The announcement from City Hall on Tuesday deviated from a month of more deliberate moves, where city leaders attempted to balance the needs of the area’s homeless population against complaints from business owners around downtown.
The tip-toeing yielded anger from both sides, peaking when city officials slashed several tents used by homeless people Jan. 19.
Still, Baker sought to deflect praise for the potential solution, saying it bolsters an effort already underway to end homelessness in the county.
The comprehensive strategy won praise from one critic of the city’s previous inaction and continued skepticism from another.

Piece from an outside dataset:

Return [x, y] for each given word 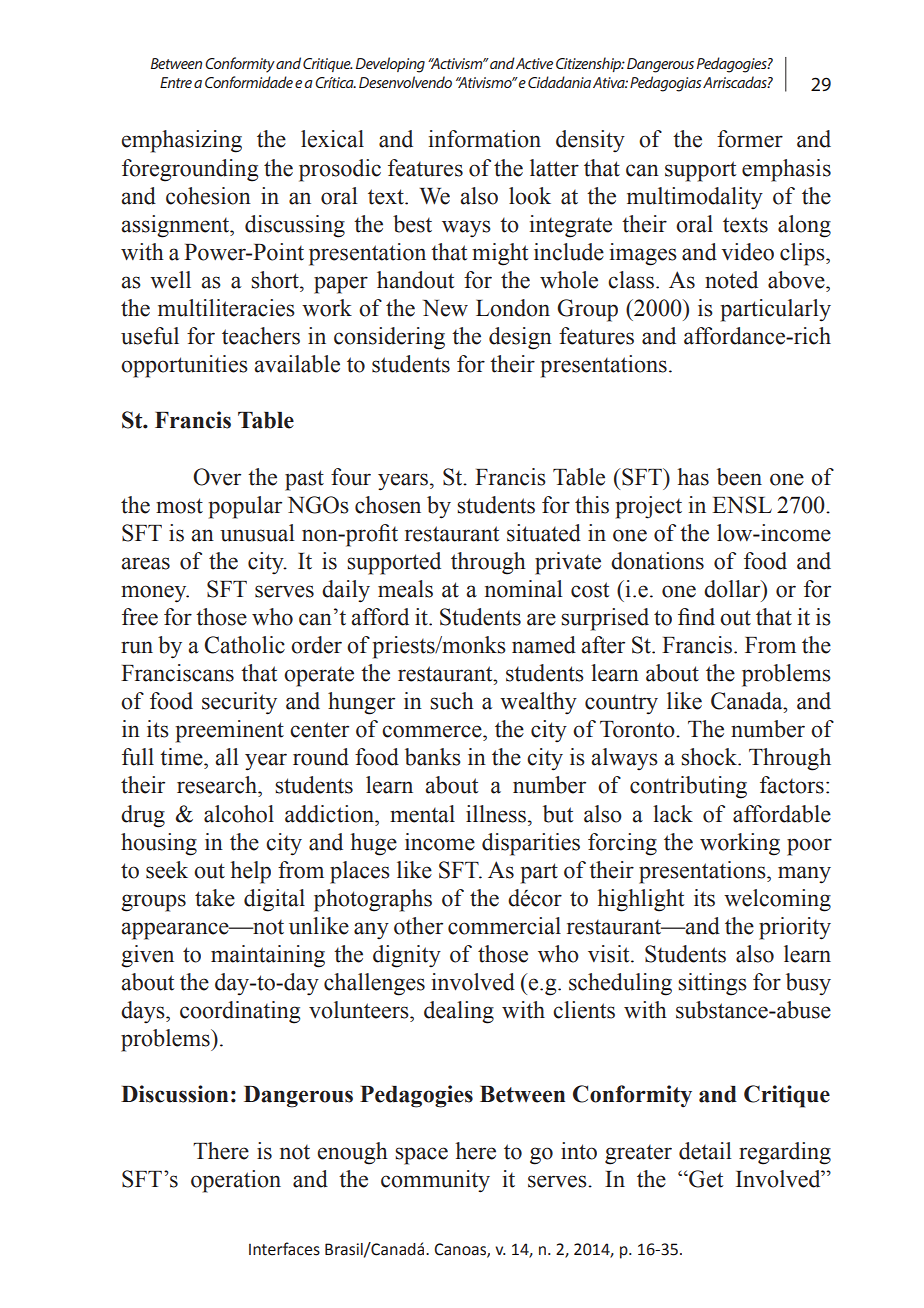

“Today you can see your civic leaders standing before you united,” said City Council member Jamie Bennett, who last week criticized Baker for not offering a solution. On Tuesday, Bennett stood next to him during the news conference.
“We can do this,” Bennett said. “We just have to have the moral gumption to carry it through.”
Outside City Hall, an advocate for the homeless said he was puzzled that no one who is homeless had a say in Baker’s plan.
“Homeless people are more than happy to sit down and share their experiences,” Eric Rubin said. “Aren’t they the best ones to know what will work?”
Meanwhile, the city faces the threat of litigation for the police raid that resulted in the slashings of tents being used for shelter.
Darryl Rouson, the former president of the St. Petersburg NAACP, is representing the Rev. Bruce Wright and his Refuge Ministries, as well as several homeless people who had their belongings destroyed and their tents damaged in the police raids.
On the same day that he attended Baker’s news conference, Rouson formally notified the city that it could face a lawsuit for civil rights violations that include destroying personal property without due process.
In an interview, Rouson said he was negotiating with the city.
“At this point we are in earnest discussion that may forestall any litigation,” Rouson said.
While Rouson attended the news conference, he gave it a mixed review.
“I wished that a homeless person had been invited to the conference, but it wasn’t my affair,” Rouson said. “We are responding today to an ugly event, but having said that I believe the mayor has great remorse for what happened and will be more determined and passionate toward a long-term solution.”